(TEXTE SÉLECTIONNÉ)
- - - - -

La discrimination des personnes de petite taille est l'ensemble des traitements défavorables appliqués aux personnes de petite taille (qu'elles aient ou non une forme de nanisme), influencés par leur représentation sociale, par comparaison aux personnes dont la taille est dans la norme, ou supérieure à la norme.
La petite taille humaine, représentant un écart à la norme sociale, est une source d'inquiétudes et de fascination, générant des stéréotypes et des préjugés, en particulier ceux qui ont contribué à la construction de la figure du « nain »[1], un personnage associé au comique et au surnaturel.
D'après la Dr en esthétique de l'image Carole Wrona, l'aspect dépréciatif associé au mot français « nain » est perceptible dès le XIIIe siècle[2]. Les personnes ayant une forme de nanisme s'opposent unanimement à leur désignation comme étant des « nains », terme déshumanisant et réducteur[3],[4]. L'expression « Personne (ou gens) de petite taille », choisie et demandée par les personnes concernées, recours à un adjectif pour ne pas avoir à utiliser le nom péjoratif de « nain »[5]. Carole Wrona souligne la différence de perception et de regard entre les deux expressions, et définit la notion de « nain » comme « tout ce qui a été projeté sur les personnes de petite taille »[2].

- - - - -

(MATÉRIEL FOURNI)
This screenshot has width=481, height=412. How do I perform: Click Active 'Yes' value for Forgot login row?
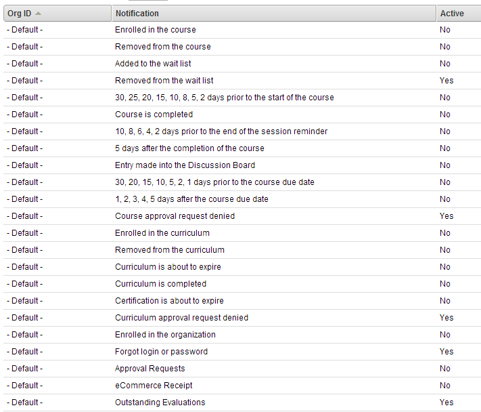point(446,352)
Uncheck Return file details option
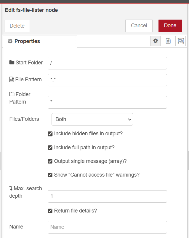 (50, 211)
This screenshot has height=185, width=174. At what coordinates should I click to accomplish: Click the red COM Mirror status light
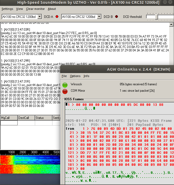coord(65,91)
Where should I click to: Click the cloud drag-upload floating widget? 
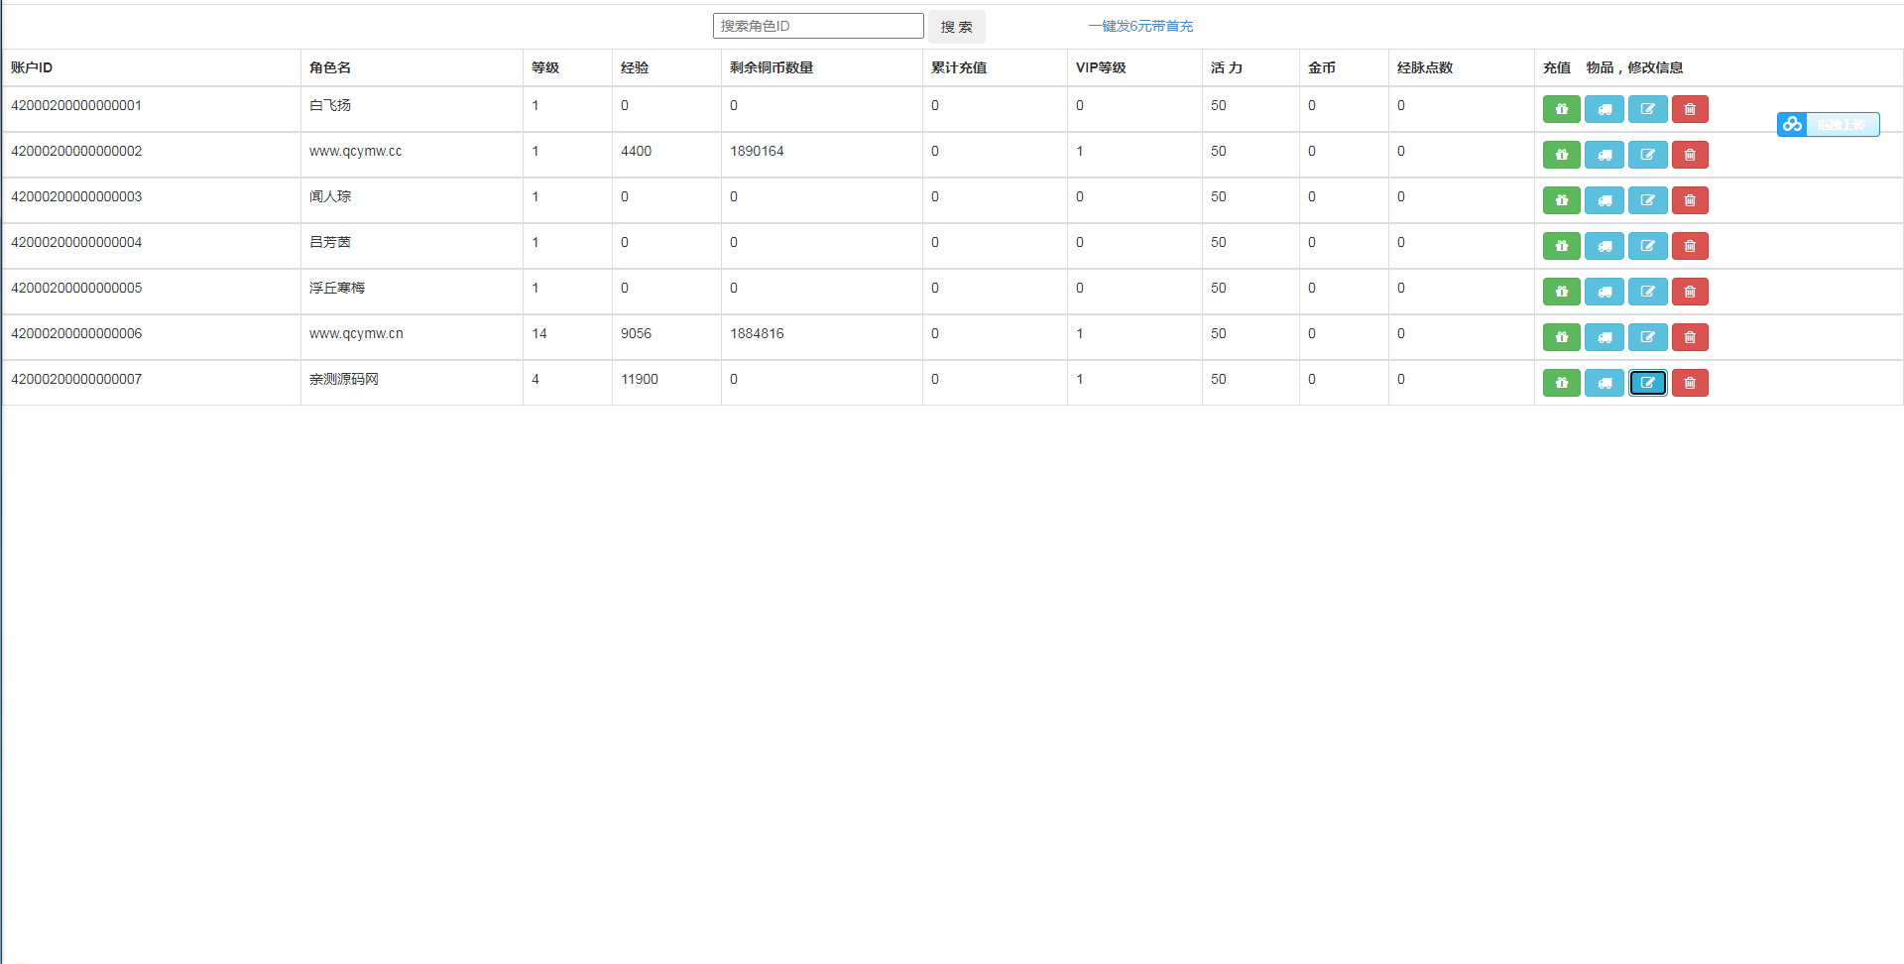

- - - - -

Recopiez mot pour mot le passage du texte sur la discrimination des personnes de petite taille, de « La petite taille » à « et au surnaturel. ».

La petite taille humaine, représentant un écart à la norme sociale, est une source d'inquiétudes et de fascination, générant des stéréotypes et des préjugés, en particulier ceux qui ont contribué à la construction de la figure du « nain »[1], un personnage associé au comique et au surnaturel.